Andrea decidió celebrar su cumpleaños de manera diferente: solo ella y el cerro Tronador. Armó una mochilita, reservó una habitación individual en un hostel y se lanzó al ascenso. En su travesía, se encontró en el refugio rodeada de otros caminantes solitarios, principalmente mujeres de más de 50 años, y se dio cuenta de que no estaba sola en su búsqueda de independencia.
"Cuando los chicos crecieron, me di cuenta de que todos hacían lo que querían, menos yo. Así que decidí salir con lo mínimo", relató Andrea, quien encontró en la naturaleza una forma de reconectar consigo misma.

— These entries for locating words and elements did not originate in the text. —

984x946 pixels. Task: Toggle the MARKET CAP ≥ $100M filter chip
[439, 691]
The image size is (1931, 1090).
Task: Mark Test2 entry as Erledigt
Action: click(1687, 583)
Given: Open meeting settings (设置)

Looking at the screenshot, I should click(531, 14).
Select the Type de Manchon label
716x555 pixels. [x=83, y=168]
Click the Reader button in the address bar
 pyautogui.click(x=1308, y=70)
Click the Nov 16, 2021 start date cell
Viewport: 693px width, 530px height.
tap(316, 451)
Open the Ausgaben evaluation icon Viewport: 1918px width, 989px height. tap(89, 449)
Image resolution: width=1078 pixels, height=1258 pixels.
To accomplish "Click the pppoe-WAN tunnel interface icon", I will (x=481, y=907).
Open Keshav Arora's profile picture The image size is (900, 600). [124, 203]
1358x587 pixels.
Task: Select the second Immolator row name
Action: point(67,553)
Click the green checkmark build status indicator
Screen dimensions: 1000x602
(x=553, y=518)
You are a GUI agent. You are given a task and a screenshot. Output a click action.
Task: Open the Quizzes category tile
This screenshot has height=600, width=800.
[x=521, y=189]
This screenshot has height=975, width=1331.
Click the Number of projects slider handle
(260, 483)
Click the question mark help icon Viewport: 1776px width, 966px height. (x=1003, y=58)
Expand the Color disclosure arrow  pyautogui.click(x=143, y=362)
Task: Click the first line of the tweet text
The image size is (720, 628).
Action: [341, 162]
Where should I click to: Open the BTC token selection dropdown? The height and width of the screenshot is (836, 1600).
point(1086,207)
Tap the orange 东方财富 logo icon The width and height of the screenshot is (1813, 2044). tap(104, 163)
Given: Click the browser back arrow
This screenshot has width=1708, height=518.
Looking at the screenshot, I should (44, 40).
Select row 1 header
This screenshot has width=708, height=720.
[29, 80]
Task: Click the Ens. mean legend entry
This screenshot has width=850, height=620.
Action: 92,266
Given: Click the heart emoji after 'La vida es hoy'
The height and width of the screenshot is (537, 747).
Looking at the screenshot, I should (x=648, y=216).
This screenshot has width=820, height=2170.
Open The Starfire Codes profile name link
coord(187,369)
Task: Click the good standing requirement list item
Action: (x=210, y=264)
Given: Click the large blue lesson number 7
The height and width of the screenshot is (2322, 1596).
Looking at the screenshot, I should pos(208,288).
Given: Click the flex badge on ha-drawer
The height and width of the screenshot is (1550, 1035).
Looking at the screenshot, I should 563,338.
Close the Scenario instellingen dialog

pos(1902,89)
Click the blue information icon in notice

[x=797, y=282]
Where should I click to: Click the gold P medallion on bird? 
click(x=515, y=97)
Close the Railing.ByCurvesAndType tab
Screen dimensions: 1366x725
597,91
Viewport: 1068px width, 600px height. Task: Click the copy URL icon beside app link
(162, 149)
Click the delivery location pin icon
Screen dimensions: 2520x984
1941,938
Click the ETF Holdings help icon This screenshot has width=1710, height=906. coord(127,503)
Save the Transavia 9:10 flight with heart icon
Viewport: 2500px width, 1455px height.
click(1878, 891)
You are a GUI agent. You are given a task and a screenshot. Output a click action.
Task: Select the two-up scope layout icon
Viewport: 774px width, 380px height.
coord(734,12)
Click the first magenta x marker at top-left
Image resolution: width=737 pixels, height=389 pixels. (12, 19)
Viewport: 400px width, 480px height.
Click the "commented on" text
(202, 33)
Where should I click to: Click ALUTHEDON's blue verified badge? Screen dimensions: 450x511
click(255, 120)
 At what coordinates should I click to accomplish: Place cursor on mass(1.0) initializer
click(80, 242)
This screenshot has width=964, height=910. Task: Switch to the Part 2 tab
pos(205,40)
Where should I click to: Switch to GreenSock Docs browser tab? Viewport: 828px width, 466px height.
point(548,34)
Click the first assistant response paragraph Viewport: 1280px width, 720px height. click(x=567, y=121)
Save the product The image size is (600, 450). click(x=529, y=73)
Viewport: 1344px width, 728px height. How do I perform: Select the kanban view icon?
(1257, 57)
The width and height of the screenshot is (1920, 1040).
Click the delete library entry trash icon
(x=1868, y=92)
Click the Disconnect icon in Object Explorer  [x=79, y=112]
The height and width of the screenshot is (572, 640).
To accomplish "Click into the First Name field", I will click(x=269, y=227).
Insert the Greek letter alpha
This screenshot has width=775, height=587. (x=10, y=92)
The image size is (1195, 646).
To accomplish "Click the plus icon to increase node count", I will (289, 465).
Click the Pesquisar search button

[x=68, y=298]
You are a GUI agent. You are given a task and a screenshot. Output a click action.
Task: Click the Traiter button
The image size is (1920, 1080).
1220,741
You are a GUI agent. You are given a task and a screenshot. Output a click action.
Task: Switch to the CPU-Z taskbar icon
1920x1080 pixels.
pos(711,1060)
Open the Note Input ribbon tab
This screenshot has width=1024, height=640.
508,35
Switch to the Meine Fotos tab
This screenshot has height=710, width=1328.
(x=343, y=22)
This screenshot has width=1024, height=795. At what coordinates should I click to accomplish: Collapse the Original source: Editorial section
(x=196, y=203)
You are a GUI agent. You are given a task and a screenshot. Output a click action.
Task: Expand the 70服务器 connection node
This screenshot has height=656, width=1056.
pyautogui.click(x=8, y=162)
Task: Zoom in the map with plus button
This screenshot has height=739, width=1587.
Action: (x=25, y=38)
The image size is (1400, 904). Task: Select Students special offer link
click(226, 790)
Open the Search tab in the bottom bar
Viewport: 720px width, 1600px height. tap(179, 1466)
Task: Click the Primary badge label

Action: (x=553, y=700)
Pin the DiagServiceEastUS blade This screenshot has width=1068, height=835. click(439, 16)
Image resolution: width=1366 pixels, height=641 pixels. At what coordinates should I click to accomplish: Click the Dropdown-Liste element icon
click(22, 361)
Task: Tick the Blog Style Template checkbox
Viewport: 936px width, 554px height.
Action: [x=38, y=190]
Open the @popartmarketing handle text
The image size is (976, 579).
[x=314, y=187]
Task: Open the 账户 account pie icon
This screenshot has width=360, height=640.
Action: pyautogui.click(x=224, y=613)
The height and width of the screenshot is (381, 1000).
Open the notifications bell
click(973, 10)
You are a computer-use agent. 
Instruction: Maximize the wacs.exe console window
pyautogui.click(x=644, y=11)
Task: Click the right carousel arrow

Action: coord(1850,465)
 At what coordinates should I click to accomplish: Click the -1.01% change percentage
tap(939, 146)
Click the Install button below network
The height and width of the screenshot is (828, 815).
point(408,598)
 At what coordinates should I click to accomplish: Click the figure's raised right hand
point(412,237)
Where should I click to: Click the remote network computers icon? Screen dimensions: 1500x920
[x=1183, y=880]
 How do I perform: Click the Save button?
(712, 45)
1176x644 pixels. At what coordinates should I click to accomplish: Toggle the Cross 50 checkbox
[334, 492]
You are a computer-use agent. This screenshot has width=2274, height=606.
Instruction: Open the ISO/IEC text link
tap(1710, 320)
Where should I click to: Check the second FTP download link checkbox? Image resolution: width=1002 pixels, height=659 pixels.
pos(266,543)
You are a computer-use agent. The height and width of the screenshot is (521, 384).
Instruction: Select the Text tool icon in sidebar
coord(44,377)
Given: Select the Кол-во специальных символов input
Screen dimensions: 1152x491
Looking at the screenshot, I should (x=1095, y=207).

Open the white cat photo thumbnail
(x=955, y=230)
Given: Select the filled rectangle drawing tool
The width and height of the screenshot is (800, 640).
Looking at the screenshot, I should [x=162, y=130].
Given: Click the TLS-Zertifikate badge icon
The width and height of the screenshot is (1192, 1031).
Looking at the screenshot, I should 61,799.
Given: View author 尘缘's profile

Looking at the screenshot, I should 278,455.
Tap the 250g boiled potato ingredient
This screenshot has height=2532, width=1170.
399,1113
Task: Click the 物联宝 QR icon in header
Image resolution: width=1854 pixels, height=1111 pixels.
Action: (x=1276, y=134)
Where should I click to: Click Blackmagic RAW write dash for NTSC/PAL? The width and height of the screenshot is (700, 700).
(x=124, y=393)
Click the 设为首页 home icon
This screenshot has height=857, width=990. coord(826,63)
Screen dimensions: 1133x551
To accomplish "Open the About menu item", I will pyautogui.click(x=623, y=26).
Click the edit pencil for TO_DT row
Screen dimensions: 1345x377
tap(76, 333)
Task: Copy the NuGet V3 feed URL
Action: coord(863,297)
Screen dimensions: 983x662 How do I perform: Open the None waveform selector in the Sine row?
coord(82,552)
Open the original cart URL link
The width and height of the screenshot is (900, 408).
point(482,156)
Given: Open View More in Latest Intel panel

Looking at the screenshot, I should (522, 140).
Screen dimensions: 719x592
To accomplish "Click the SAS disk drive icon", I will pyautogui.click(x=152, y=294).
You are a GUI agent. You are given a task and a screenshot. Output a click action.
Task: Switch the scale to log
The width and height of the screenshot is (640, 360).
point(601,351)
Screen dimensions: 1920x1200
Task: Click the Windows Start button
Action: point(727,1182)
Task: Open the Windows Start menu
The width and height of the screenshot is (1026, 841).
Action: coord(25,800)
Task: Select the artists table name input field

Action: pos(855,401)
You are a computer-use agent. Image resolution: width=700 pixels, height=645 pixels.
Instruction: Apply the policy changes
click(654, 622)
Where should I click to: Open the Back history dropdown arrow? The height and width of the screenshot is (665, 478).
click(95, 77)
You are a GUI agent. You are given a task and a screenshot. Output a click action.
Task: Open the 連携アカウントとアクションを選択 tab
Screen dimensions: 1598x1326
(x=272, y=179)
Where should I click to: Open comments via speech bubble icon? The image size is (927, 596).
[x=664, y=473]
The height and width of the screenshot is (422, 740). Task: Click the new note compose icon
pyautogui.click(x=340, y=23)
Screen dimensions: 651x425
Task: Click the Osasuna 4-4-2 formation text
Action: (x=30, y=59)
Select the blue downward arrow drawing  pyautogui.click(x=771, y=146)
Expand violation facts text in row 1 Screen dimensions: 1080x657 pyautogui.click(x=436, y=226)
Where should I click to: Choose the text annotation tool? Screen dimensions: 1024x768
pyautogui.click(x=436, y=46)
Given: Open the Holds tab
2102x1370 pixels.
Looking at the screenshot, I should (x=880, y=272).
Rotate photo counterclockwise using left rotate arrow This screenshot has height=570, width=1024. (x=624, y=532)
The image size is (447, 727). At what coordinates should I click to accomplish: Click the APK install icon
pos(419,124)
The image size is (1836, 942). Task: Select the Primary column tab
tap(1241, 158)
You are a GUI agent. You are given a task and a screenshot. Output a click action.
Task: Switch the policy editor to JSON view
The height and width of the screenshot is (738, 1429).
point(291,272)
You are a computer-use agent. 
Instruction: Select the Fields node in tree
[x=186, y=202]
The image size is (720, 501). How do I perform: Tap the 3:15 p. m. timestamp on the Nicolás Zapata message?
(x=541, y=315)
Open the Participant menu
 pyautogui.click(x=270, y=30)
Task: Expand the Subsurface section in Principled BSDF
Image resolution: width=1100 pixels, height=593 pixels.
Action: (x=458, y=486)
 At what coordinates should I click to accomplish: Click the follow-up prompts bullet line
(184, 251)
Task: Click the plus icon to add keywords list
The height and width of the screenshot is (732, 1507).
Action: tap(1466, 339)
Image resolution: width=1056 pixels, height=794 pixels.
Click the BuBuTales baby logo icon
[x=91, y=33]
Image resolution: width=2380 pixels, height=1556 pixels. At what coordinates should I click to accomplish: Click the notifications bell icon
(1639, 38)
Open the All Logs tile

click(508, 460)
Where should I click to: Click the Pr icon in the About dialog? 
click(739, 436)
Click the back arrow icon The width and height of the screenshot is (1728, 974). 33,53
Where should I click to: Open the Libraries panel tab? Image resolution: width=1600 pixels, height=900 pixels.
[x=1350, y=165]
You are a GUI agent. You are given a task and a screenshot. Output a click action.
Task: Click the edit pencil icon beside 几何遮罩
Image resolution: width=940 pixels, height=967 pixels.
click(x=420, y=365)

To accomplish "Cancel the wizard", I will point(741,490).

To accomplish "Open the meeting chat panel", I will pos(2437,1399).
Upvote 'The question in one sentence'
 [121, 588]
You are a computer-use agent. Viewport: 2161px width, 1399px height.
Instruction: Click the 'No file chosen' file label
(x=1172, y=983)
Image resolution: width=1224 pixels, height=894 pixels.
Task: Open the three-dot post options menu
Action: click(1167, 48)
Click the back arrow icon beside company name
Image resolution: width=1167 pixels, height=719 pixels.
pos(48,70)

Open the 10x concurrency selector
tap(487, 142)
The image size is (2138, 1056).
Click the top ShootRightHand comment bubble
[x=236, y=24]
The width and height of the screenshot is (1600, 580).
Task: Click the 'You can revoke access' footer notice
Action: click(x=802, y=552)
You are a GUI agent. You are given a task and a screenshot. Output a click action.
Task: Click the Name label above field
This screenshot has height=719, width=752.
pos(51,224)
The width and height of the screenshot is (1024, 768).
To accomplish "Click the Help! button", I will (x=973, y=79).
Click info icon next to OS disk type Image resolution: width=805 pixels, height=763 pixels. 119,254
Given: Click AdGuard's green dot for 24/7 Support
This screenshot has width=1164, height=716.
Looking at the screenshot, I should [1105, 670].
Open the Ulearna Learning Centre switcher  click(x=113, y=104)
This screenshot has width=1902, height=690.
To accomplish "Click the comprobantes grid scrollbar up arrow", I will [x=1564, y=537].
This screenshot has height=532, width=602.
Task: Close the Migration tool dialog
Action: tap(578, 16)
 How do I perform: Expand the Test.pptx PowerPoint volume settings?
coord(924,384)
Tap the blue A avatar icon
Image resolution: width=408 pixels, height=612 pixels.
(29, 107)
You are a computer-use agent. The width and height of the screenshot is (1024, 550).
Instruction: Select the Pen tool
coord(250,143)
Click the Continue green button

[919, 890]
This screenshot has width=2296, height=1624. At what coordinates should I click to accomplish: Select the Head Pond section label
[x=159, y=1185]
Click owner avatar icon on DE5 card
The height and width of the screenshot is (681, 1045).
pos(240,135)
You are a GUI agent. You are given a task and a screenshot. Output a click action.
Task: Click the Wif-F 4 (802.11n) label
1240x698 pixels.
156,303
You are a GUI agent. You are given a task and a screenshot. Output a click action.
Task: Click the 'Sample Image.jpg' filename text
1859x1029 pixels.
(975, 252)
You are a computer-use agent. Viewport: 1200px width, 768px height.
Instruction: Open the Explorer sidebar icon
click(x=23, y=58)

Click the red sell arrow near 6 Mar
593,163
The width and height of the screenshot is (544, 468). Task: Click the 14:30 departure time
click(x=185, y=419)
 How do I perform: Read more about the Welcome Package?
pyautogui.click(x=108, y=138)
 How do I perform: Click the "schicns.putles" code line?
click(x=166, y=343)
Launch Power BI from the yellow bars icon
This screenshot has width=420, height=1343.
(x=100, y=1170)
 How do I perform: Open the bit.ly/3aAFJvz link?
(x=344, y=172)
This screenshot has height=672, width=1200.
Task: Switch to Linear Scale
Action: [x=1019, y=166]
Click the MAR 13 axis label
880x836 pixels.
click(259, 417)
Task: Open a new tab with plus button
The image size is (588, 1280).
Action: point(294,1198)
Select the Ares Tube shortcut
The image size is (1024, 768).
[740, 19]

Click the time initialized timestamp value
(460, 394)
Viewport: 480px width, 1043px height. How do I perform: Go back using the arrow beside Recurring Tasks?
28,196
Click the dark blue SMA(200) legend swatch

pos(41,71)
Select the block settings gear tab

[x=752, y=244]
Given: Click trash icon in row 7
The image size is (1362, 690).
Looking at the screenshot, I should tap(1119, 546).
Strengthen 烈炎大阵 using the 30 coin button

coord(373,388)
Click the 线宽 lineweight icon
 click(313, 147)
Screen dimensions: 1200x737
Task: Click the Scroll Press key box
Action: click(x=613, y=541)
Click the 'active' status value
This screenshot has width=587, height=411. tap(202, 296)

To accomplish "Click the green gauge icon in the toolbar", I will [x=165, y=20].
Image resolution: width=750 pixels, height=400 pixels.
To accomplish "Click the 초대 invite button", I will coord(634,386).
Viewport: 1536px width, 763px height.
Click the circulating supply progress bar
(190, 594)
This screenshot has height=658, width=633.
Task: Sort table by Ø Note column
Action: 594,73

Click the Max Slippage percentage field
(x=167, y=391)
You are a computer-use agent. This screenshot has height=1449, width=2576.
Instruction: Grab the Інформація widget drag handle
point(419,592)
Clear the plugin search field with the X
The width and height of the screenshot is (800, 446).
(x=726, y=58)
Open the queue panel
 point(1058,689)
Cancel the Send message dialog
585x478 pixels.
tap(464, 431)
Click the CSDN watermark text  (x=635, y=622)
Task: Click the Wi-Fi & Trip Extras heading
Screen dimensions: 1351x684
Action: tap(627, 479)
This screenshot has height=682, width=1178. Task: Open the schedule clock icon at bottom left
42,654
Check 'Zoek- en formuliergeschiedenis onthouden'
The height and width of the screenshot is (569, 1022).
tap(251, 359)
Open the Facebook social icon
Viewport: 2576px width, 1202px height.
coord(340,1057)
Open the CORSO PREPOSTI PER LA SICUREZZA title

Su experiencia es un reflejo del creciente fenómeno del turismo dirigido a personas mayores, especialmente mujeres. Según un estudio del Parlamento Europeo, se prevé que el gasto turístico de personas mayores de 55 años en la Unión Europea alcance los 369.500 millones de euros para 2040, lo que implica un aumento del 111% respecto a 2019. Este crecimiento está acompañado de un cambio notable en las preferencias de viaje, donde la autenticidad y las experiencias significativas son fundamentales.
En Argentina, un informe del Centro de Investigaciones Sociales de la Universidad Argentina de la Empresa revela que las mujeres mayores de 50 son las principales impulsoras del turismo. El 70,4% de las encuestadas realiza actividad física regularmente, lo que favorece su autonomía para viajar. Además, un creciente número de mujeres opta por viajar solas o en grupos, asociando el turismo con la búsqueda de bienestar.
Datos de la Secretaría de Turismo nacional indican que el 23% de los turistas internacionales en Argentina en 2025 tenía entre 45 y 59 años, lo que refleja una participación significativa de este grupo etario en el turismo interno.
Cada vez más parejas como Sandra y Javier, que han trabajado y criado a sus hijos, están aprovechando su tiempo libre para viajar. "Ahora podemos. Trabajamos menos y tenemos más dinero para gastar", afirmaron. Este cambio en la dinámica familiar está generando un auge en la demanda de experiencias turísticas.
Las grandes plataformas de turismo, como Despegar, han notado un aumento notable de la demanda entre viajeros mayores de 60 años. Laura Amorós, Gerente Senior de Marketing de Despegar, señala que los viajeros de este segmento buscan propuestas que enriquezcan sus itinerarios y ofrezcan una experiencia completa. En el último año, se registró un aumento del 15% en la contratación de actividades turísticas de este grupo.
El fenómeno no es exclusivo de Argentina. A nivel internacional, el turismo en solitario, especialmente entre mujeres, está creciendo. Según un artículo de The Guardian, el 46% de las reservas para 2025 en una agencia de viajes provienen de viajeros solitarios, siendo un 70% de ellos mujeres. El mercado de turismo "silver" se estima en USD 1,72 billones para 2024, con un crecimiento anual proyectado del 7%.
Sin embargo, viajar solo puede presentar desafíos, lo que ha llevado a la creación de soluciones específicas. Aplicaciones como Tourlina permiten a las mujeres encontrar compañeras de viaje, mientras que comunidades como JourneyWoman ofrecen recursos y consejos prácticos para quienes desean explorar el mundo de manera independiente.
En las redes sociales, el auge del turismo entre mujeres mayores se hace visible con hashtags como #WomenOver60Travel y #Over50Travel, donde cientos de miles de publicaciones celebran sus aventuras. Blogs dedicados al tema también proliferan, compartiendo historias y consejos de viajeras que, tras alcanzar una etapa de estabilidad, deciden lanzarse a explorar el mundo.
Este fenómeno demuestra que la edad no es un límite, sino una nueva etapa de expansión y aventura.
El silver traveler no es una postal de jubilación tranquila. Es una figura económica concreta, visible en presupuestos públicos, en estadísticas oficiales, en reportes de plataformas y en historias como las de Fabiana, Sandra y Andrea: mujeres y parejas que, después de los 50 o los 60, reorganizan su calendario y su mapa. Sin culpa, sin mandatos, y porque la vida va a ser larga. Y tiene que ser divertida.